Marco Bello/Getty; Savanna Durr/Insider
Cracks are starting to form in the resiliency of Ark Invest’s retail-driven shareholder base.Cathie Wood’s flagship fund has suffered its largest monthly withdrawal in nearly a year at $820 million.Ark Invest’s main ETF has seen lackluster performance since its February 2021 peak, falling 75%.
Cracks are beginning to form in the resiliency of Ark Invest’s retail-driven shareholder base, as its flagship fund suffers its biggest outflow in nearly a year.
The Ark Invest Disruptive Innovation ETF saw outflows of $820 million in August, just shy of its September 2021 outflow of $939 million, according to data from VettaFi.
The about-face could mark the beginning of a reversal of a more than year-long trend in which Ark saw positive inflows from its investors despite flagging performance. Year-to-date, the flagship ETF has seen about $1 billion in inflows.
Ark Invest CEO Cathie Wood has chalked up the resiliency of her investor base to Ark’s practice of being transparent with its investment research and long-term views.
“Ark is net inflowing this year, and I think it’s because we give away our research, and our research is unique. It’s original research. And we’re trying to help people understand how the world is going to change during the next five to 10 years, and how rapidly it’s going to change,” she said in a video update earlier this year.
But now investors may be growing tired of the consistent underperformance in the once-hot thematic ETF. Since its peak in February 2021, Ark’s flagship fund has lost 75%, as a series of aggressive interest rate hikes from the Federal Reserve and elevated inflation concerns put a big dent in longer-duration stocks that are not yet profitable.
Ark’s flagship fund has lost 56% year-to-date, more than double the Nasdaq 100’s decline of 25% over the same time period.

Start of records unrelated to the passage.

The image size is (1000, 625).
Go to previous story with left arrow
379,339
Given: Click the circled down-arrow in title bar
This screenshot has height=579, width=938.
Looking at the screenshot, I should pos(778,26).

Of the 36 holdings in Ark’s flagship ETF, only two have generated a positive return over the past year: Tesla and Signify Health, according to data from Koyfin.
Meanwhile, a handful of stocks in Ark’s portfolio are down upwards of 90% over the past year, including Berkeley Lights and Invitae Corporation, and Ark isn’t afraid of buying the dip in its losing stocks.
Adding to Ark’s underperformance has been its steadfast commitment to increasing its exposure to fledging tech stocks that saw a boom during the peak work-from-home era, with Zoom Video and Roku being its two largest holdings. Meanwhile, the fund has been building sizable positions in unproven biotech firms Ginkgo Bioworks and Beam Therapeutics, among others.
But despite the recent outflows and poor performance, Ark Invest still commands a sizable investment base relative to other thematic ETF providers. Ark’s flagship fund has $8 billion in assets under management, a considerable amount despite its sizable fall from a peak of about $28 billion in early 2021.